Alguém deveria perguntar a Geraldo Alckmin: “Candidato, a aritmética é simples, a emenda constitucional 95, que o senhor defende, vai impor uma drástica redução do governo federal (cujo gasto deve passar de 19% para 12% do PIB  em 20 anos). Para viabilizar esse projeto econômico, quais as categoria de funcionários públicos o senhor vai demitir? Quais as transferências sociais vai cortar e quais os programas sociais vai extinguir? Em suma, qual parte do Estado você vai desconstruir, candidato?”

É também o caso de dizer para a Marina Silva que a sua ênfase na preservação do meio ambiente esbarra na realidade do ajuste fiscal que ela defende. Como mostram os dados de Camila Gramkow no livro “Economia para poucos”, o orçamento discricionário do Ministério do Meio Ambiente encolheu em torno de 30% de 2014 para 2017, enquanto isso a taxa de desmatamento na Amazônia voltou a crescer depois de mais de 10 anos de queda.

Como proteger o meio ambiente se o ministério responsável e suas autarquias não tem recursos para abastecer um automóvel nem para pagar o pessoal que faz a fiscalização? Os cortes de gastos públicos são sinônimo de mais desmatamento, mais chances de desastres ambientais, como o de Mariana em 2015, ou de queimadas como a da Chapada dos Veadeiros em 2017. Sim, a austeridade degrada o meio ambiente.

Na insanidade fundamentalista também há contradição. Paulo Guedes precisa explicar como ele vai implementar a proposta estapafúrdia de “militarização do ensino” do seu candidato, e abrigar as dezenas de milhões de crianças – da pré-escola, dos ensinos fundamental e médio – em escolas militares que custam em torno de três vezes mais para os cofres públicos.

== Lista de exercícios ==
1. Quais pessoas o texto menciona pelo nome? Liste todas.
2. Indique se cada afirmação concorda com o texto, respondendo sim ou não e citando as palavras do texto que decidem a questão.
(a) O gasto do governo federal deve cair de 19% para 12% do PIB.
(b) O orçamento discricionário do Ministério do Meio Ambiente cresceu cerca de 30% de 2014 para 2017.
(c) As escolas militares custam aos cofres públicos cerca de duas vezes mais.
3. Por favor, reproduza sem alterações o trecho do texto entre "Como proteger o" e "o meio ambiente.", inclusive.

[Dados de elementos e localização de texto]
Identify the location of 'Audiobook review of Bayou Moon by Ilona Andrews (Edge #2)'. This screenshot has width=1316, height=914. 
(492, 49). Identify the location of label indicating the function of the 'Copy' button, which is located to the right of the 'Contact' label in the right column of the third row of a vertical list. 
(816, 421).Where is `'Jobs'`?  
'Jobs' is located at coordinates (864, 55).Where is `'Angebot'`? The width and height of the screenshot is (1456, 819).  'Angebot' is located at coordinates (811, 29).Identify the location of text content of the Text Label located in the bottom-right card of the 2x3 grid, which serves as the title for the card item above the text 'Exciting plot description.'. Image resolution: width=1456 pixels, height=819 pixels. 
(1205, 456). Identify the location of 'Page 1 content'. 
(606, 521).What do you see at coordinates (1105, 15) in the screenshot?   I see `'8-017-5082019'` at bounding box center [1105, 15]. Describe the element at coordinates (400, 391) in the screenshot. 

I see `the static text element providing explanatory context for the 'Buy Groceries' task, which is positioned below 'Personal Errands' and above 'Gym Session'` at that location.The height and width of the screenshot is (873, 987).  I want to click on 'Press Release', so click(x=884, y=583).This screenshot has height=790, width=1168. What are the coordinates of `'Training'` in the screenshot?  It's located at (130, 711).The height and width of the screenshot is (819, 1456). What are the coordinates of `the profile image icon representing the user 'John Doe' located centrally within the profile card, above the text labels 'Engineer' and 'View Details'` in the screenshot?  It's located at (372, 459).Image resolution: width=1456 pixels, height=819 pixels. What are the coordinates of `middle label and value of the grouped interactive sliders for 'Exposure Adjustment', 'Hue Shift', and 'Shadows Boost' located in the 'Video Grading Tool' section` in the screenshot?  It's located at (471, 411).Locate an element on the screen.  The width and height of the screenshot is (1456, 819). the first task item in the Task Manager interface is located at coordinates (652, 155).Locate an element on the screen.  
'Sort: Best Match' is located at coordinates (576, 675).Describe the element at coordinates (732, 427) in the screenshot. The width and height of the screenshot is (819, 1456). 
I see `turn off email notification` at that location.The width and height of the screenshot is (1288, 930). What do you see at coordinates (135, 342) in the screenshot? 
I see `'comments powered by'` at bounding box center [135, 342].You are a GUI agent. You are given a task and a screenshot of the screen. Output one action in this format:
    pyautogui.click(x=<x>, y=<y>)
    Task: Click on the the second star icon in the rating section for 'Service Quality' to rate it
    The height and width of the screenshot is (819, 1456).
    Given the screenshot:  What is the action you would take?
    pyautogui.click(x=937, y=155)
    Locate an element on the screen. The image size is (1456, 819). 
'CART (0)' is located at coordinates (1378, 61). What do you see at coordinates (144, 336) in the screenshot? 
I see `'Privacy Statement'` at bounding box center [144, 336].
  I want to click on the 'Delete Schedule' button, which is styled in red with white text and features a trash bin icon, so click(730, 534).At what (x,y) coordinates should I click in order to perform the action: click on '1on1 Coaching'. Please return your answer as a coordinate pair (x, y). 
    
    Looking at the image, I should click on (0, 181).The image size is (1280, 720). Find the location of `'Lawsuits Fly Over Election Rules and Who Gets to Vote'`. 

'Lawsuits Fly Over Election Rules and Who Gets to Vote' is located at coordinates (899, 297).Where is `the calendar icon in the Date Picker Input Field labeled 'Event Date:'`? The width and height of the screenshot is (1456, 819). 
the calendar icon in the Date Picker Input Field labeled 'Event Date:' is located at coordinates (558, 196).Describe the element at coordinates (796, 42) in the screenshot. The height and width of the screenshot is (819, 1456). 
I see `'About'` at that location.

== Respostas dos exercícios ==
1. Geraldo Alckmin; Marina Silva; Camila Gramkow; Paulo Guedes.

2.
(a) Sim: "de 19% para 12% do PIB".
(b) Não: "encolheu em torno de 30% de 2014 para 2017".
(c) Não: "custam em torno de três vezes mais para os cofres públicos".

3.
Como proteger o meio ambiente se o ministério responsável e suas autarquias não tem recursos para abastecer um automóvel nem para pagar o pessoal que faz a fiscalização? Os cortes de gastos públicos são sinônimo de mais desmatamento, mais chances de desastres ambientais, como o de Mariana em 2015, ou de queimadas como a da Chapada dos Veadeiros em 2017. Sim, a austeridade degrada o meio ambiente.